Prompt>
Retype the lines of the listing below verbatim, beginning with the line that contains "Task: Select the TeamGenius" and continuing through the line that contains "point(634,857)", both included.
================================
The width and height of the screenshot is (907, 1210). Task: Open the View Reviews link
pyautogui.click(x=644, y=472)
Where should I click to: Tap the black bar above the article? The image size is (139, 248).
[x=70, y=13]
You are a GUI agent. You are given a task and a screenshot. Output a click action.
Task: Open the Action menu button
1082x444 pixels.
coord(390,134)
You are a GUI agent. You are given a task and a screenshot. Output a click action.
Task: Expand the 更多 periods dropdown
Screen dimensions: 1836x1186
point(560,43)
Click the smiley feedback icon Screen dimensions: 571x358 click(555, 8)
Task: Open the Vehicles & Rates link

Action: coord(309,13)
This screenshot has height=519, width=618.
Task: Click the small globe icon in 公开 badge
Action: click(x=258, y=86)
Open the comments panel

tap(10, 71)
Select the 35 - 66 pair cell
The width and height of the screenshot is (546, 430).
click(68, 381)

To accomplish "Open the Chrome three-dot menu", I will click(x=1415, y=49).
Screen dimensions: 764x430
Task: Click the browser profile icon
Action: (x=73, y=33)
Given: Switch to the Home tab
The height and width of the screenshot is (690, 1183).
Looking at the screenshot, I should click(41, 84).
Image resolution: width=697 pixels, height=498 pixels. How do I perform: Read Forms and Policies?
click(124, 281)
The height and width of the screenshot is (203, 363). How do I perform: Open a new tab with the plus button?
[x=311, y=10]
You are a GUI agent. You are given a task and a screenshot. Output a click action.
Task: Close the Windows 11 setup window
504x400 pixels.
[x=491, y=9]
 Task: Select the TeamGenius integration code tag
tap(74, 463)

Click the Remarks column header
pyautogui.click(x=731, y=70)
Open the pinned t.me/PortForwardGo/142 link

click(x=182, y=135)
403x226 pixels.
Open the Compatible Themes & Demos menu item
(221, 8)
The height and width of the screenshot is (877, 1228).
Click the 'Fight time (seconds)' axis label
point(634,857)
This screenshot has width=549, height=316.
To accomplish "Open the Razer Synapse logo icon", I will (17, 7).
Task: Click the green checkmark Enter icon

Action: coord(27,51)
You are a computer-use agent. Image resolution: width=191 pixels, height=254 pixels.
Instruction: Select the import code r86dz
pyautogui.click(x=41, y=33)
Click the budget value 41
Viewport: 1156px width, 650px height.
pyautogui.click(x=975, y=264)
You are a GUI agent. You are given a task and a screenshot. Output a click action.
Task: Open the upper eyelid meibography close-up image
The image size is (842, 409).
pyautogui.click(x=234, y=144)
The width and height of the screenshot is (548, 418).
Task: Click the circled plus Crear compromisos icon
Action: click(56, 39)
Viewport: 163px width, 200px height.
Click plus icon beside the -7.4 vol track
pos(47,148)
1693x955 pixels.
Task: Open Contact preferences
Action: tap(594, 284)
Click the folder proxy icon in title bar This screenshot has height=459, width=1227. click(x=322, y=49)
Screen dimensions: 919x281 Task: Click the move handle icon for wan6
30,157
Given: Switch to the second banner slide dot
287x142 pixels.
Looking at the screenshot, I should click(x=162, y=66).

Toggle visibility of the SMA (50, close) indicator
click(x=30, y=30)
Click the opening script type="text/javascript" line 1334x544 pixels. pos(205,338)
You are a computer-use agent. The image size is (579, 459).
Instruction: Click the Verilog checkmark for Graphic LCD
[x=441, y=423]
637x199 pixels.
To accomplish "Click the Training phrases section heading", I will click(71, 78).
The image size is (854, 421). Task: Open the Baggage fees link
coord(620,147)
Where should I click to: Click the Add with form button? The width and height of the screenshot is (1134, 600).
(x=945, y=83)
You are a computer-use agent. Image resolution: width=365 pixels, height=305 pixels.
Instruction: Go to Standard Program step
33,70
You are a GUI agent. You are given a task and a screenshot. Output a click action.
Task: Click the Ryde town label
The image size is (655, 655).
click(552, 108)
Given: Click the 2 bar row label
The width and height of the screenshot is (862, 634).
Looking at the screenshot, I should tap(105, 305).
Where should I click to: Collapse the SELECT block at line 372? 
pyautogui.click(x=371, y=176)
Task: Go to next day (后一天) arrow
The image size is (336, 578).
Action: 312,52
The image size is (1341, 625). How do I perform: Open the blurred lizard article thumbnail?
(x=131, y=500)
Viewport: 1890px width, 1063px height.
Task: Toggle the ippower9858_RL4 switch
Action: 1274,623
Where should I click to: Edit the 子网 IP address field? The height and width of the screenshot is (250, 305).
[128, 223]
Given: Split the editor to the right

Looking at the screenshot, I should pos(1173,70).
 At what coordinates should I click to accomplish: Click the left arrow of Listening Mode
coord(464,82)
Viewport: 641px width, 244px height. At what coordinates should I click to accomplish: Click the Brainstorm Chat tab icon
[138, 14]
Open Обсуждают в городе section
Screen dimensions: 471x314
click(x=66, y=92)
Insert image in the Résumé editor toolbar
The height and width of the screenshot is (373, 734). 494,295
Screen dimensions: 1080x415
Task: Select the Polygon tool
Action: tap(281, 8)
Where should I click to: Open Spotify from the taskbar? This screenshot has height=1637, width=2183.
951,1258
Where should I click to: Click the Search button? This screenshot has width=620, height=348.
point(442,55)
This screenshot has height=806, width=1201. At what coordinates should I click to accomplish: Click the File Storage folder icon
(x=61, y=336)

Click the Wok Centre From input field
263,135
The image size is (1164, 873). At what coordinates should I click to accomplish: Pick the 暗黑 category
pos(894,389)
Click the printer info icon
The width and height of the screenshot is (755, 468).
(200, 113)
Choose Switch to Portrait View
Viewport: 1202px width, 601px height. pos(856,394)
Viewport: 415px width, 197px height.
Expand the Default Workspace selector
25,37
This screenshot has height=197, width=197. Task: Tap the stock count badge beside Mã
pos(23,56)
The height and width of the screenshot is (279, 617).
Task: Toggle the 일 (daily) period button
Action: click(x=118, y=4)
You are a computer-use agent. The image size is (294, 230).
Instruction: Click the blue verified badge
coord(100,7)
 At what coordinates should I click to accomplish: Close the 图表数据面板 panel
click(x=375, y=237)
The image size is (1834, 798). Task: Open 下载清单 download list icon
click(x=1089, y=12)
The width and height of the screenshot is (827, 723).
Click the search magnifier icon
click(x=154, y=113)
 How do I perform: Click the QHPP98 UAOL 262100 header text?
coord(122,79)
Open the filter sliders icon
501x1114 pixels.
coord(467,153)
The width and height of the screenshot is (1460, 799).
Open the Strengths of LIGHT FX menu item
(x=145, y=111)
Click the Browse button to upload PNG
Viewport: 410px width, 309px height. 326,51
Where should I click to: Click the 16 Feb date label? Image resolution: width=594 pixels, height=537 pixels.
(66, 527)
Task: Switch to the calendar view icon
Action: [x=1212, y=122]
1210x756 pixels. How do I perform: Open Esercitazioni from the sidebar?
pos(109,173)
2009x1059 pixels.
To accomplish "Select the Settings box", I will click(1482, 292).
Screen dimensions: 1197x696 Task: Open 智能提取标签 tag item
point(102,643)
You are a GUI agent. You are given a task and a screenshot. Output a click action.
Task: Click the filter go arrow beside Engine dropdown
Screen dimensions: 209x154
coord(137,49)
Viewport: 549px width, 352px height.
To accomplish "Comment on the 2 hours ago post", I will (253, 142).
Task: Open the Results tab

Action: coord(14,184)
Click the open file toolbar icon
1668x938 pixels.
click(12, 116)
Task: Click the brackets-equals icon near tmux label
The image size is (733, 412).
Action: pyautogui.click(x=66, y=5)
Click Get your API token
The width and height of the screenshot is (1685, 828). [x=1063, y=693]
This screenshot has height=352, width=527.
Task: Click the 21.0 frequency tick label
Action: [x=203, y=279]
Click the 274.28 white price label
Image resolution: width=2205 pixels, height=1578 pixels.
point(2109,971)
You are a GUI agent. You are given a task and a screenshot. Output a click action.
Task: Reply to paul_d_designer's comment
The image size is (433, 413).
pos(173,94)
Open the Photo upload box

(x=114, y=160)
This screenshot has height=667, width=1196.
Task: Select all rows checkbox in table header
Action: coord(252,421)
================================
Output below>
 Task: Select the TeamGenius integration code tag
tap(74, 463)

Click the Remarks column header
pyautogui.click(x=731, y=70)
Open the pinned t.me/PortForwardGo/142 link

click(x=182, y=135)
403x226 pixels.
Open the Compatible Themes & Demos menu item
(221, 8)
The height and width of the screenshot is (877, 1228).
Click the 'Fight time (seconds)' axis label
point(634,857)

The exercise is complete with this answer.